É nesse sentido que um dos juízes escreve, na sentença da primeira instância: “A culpa da arguida revela-se no seu nível mais elevado - dolo directo e intenso - a arguida sabe os efeitos que provoca, pretende-os, aumentando, assim, as suas possibilidades de força negocial.” Perante a alegação da Astroforce, de que a coima de dez mil euros era demasiado pesada, o juíz considerou: “Tudo visto, o tribunal entende que a decisão da autoridade administrativa, a merecer censura, seria pela sua benevolência.”
A Astroforce portuguesa continuaria ativa em Portugal até 2004. Continuou a ser propriedade da empresa-māe, a Astroforce Holding BV, a quem João Vale e Azevedo cedeu as quotas em outubro de 1996. Esta empresa com sede na Holanda era também proprietária de empresas canadianas identificadas pela justiça norte-americana como estando ligadas à mega-burla Maria Duval.
Mas era a partir de Espanha que o negócio português parecia ser gerido. Rabinovitz, a misteriosa figura que controlava vários negócios da Astroforce, tinha morada em Espanha. Essa morada aparece mencionada no processo que mencionámos em cima.
No meio do processo legal, a justiça portuguesa chamou como testemunha Luís Gonçalves, que na altura era oficialmente o gerente da Astroforce portuguesa. Não tendo comparecido no tribunal, o gerente apresentou mais tarde uma justificação dizendo que tinha estado nesse preciso dia na sede da Astroforce em Espanha, onde teve “várias reuniões de trabalho”. A morada que aparece nesse documento é, precisamente, a morada de Rabinovitz.
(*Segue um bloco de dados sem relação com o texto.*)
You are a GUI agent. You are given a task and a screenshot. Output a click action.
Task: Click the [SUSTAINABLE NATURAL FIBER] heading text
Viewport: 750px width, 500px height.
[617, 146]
Luís Gonçalves não respondeu aos contactos do Setenta e Quatro.
Mas as coincidências não acabam aqui. Uma consulta do registo comercial da Astroforce espanhola mostra mais semelhanças com a portuguesa. Mostra, por exemplo, que em 2002, e no espaço de duas semanas, ambas decidiram mudar o nome de “Astroforce” para “Sábia Mail” (Savia Mail no caso espanhol). Mas mostra também que na origem da empresa espanhola também está um elemento da aristocracia do país: Enrique Valera Y Martos, hoje Marquês de Auñón.
Os três milhões de euros que a Astroforce faturou correspondem apenas a um dos oito anos em que se manteve ativa e correspondem à faturação declarada às finanças. Se é impossível perceber exatamente a totalidade das receitas arrecadadas pela empresa, não deixa de ser claro que se situaram nos milhões e vieram do modelo de negócio importado para Portugal de uma das maiores burlas do mundo. Esse modelo de negócio consistia em criar, junto dos mais vulneráveis, a ideia de que a solução para os seus problemas estava a um cheque de distância. Cheque que era passado em nome da Astroforce.